Re: Deutschunterricht für Aussiedler erteilen
geschrieben von lalelu
@nordstern & digizar, & clara & felide1

herzlichen Dank, dass ihr euch Gedanken macht!

@nordstern: der Gartenzaun als Ausgangsposition dürfte nicht ausreichen; ich bin dort einfach zu selten anzutreffen, als dass daraus ein fruchtbarer „Unterricht“ entstehen könnte – und wenn ich mal dort bin, dann ist sie meistens nicht da. Wenn schon, dann müssten feste Termine vereinbart werden. Die Gefahr, dass ich ihr alles abnehme, besteht allerdings nicht.

@digizar: sie ist älter als du es vermutest, ich schätze, sie geht auf die 50 zu. Die kleine Tochter ist ein Nachkömmling. Es gibt außerdem einen erwachsenen Sohn, der selbst schon zweifacher Papa ist und mit seiner Familie in Baden Württemberg lebt.

Es ist mir schon klar, dass es nicht einfach sein wird, da unterschiedlicher Sprachaufbau und unterschiedliche Mentalität berücksichtigt werden müssen und da wir uns gegenseitig sprachlich nicht verstehen, um Unklarheiten erklären zu können.

@clara: Die Familie kommt aus Kasachstan, ich weiß aber nicht, wieso sie nach Deutschland kam/kommen konnte. Auch nach meinem Kenntnisstand muss wenigstens einer deutsche Wurzeln haben, damit die Familie als russlanddeutsch anerkannt wird.

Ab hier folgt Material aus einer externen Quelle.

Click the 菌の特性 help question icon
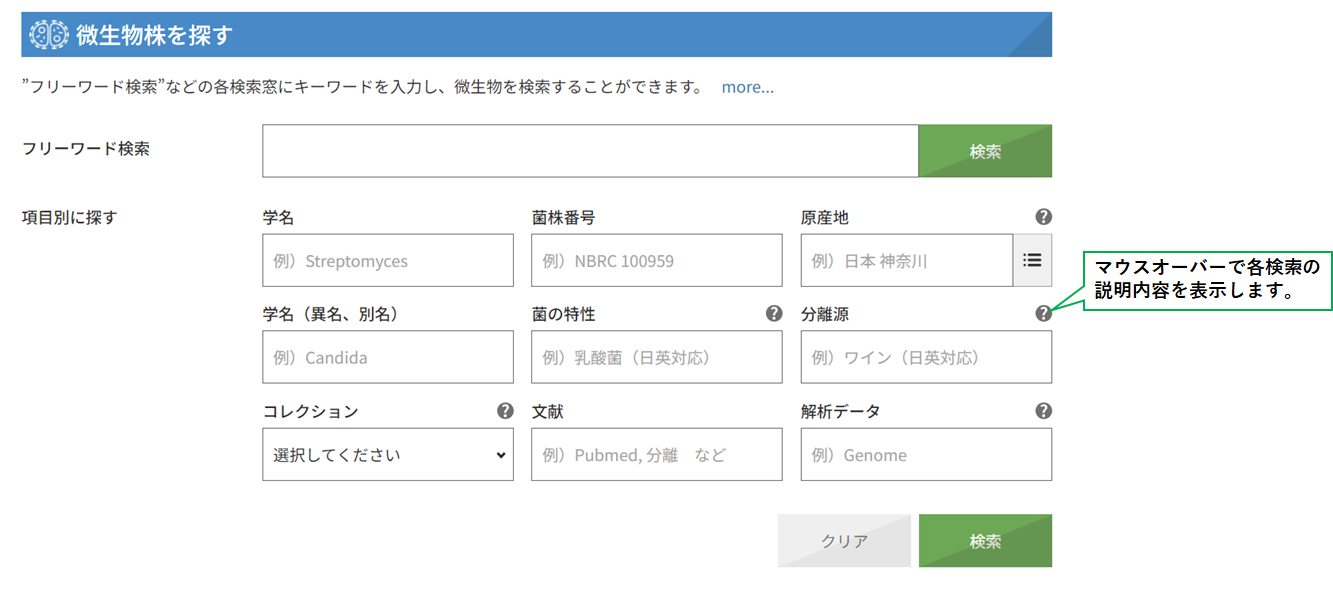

Deshalb gehe ich davon aus, dass das auch hier der Fall ist, aber die Sprachkenntnisse der beiden Erwachsenen sind zu schlecht bzw. gar nicht vorhanden, als das sie das erklären könnten; das Kind wollten wir nicht ausfragen.

Hier gibt es ziemlich viele Aussiedler, da beim Abzug der Amerikaner die vielen bestehenden Housings den ankommenden russlanddeutschen Familien zur Verfügung gestellt wurden. Besonders die ersten dieser Familien kamen mit recht guten Sprachkenntnissen hierher. Bei späteren Übersiedlern waren Sprachkenntnisse oftmals kaum bis nicht vorhanden. Erst daraufhin verlangte man zur Einreise den Nachweis von Grundkenntnissen der deutschen Sprache, so dass diejenigen, die jetzt einreisen, wieder gute Sprachkenntnisse haben oder sich wenigstens verständlich machen können.

Da ihr mir alle Mut zusprecht, werde ich meiner Nachbarin jedenfalls den Vorschlag machen, ihr Deutschunterricht zu erteilen. Falls sie darauf eingeht, wird dieser Unterricht todsicher einsprachig sein – aber Hände und Füße werden ganz bestimmt ebenfalls zum Einsatz kommen.

@Felide 1: O wei! Als Ausländerin einen einheimischen Dialekt zu erlernen ist manchmal schwieriger als eine neue Fremdsprache. Deiner Schwiegertochter viel Erfolg dabei!